Mais il va le devenir, songea amèrement Edaline en se remémorant son plan.

Et ça va faire vraiment très mal. Elle va peut-être entrer en Transe. Je ne sais pas. Le fait que Maeve soit si déphasée avec ses émotions pourrait aider, dans le cas présent. Quoique. Elle doit quand même connaître la peur. C'est la moindre des choses, avec une vie comme celle-ci.

L'adulte bloqua sa respiration pour ne pas abandonner si près du but – si son plan fonctionnait, Maeve trouverait probablement le moyen de protéger son esprit, tout comme Hailey si cette dernière repensait à leur duel – et posa sa main sur la tête de Luck, qui ne montra aucun signe d'intérêt pour elle.

— Détruis-la, dit-elle d'une voix dénuée de toute émotion

Le jeune homme fut pris d'un long frisson à mesure qu'il s'animait. La mémoire qu'avait accumulé le vrai Luck rejoignait la marionnette à son image, ainsi que ses sentiments, son attitude et ses tendances... brutales.

Il se releva brusquement, fit rouler ses épaules et craquer ses doigts, puis baissa les yeux sur l'enfant recroquevillée à ses pieds.

— Bonj-jour, bredouilla la petite Maeve en croisant son regard méprisant

Les membres tremblants, elle jetait des regards désespérés à l'adolescente, qui ne les remarquait pas, trop concentrée sur la présence de Luck dans ce havre de sûreté qu'avait toujours été son esprit.

— Bonjour, répondit son frère avec un sourire carnassier

Il empoigna l'épaule de la petite fille, qui se débattit faiblement. Edaline expira enfin et recula d'un pas, camouflant sa présence dans les ombres ambiantes. Elle n'avait plus besoin de faire quoi que ce soit, sauf surveiller la joyeuse réunion de famille qui se déroulait sous ses yeux.

— C'est bizarre, lança tout à coup Luck en secouant la fillette comme s'il s'était agit d'un vulgaire caillou sur son chemin. Tu me paraissais plus grande, la dernière fois. Et tu étais en prison.

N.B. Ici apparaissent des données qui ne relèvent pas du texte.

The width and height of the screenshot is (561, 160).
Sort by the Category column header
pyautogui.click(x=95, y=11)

Non, en fait... tu étais morte.

Ah oui ? Il faudrait penser à vérifier que les cadavres en sont réellement, mon cher.

— Je... mais... en prison ? bégaya l'enfant en se tordant les doigts – une habitude qu'elle avait apparemment gardée à travers les années

— Oui, en prison... mais c'est que j'ai raison. Tu étais bien plus grande. Au moins seize ou dix-sept ans. Peut-être même dix-huit.

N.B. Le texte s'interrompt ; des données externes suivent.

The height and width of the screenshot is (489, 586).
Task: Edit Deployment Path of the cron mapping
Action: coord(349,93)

Non, seulement quinze. Il y a des limites au désintérêt.

Luck projeta la petite Maeve plusieurs mètres plus loin avant de se retourner vivement, faisant face à l'adolescente, qui recula encore. Lui éclata d'un rire sinistre, ravi de sa découverte.

— Te voilà ! Je me disais bien que tu ne pouvais pas être si minuscule... maintenant, on va pouvait discuter.

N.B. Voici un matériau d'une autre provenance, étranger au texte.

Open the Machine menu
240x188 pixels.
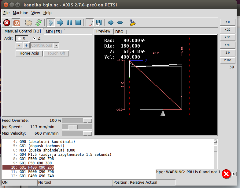(x=20, y=13)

— Discuter ? interrogea Maeve dans un souffle, une étincelle d'espoir brillant au fond de ses yeux

— Oui, discuter... acquiesça Luck en se rapprochant insidieusement. Enfin, moi, je n'aime pas trop parler, mais si tu veux, tu peux hurler et me supplier de te laisser en vie.

La jeune fille s'immobilisa, toutes ses défenses abattues par quelques mots. Son frère franchit l'espace qui les séparait en un pas et, sitôt qu'elle fut à portée, lui asséna un violent coup de poing dans les côtes, qui la propulsa en arrière. Elle se releva promptement et, les mains tendues devant elle en gage de paix, tentait de garder suffisamment de distance entre elle et Luck pour garder ses os intacts – mission qui, malheureusement, n'avait jamais été accomplie. 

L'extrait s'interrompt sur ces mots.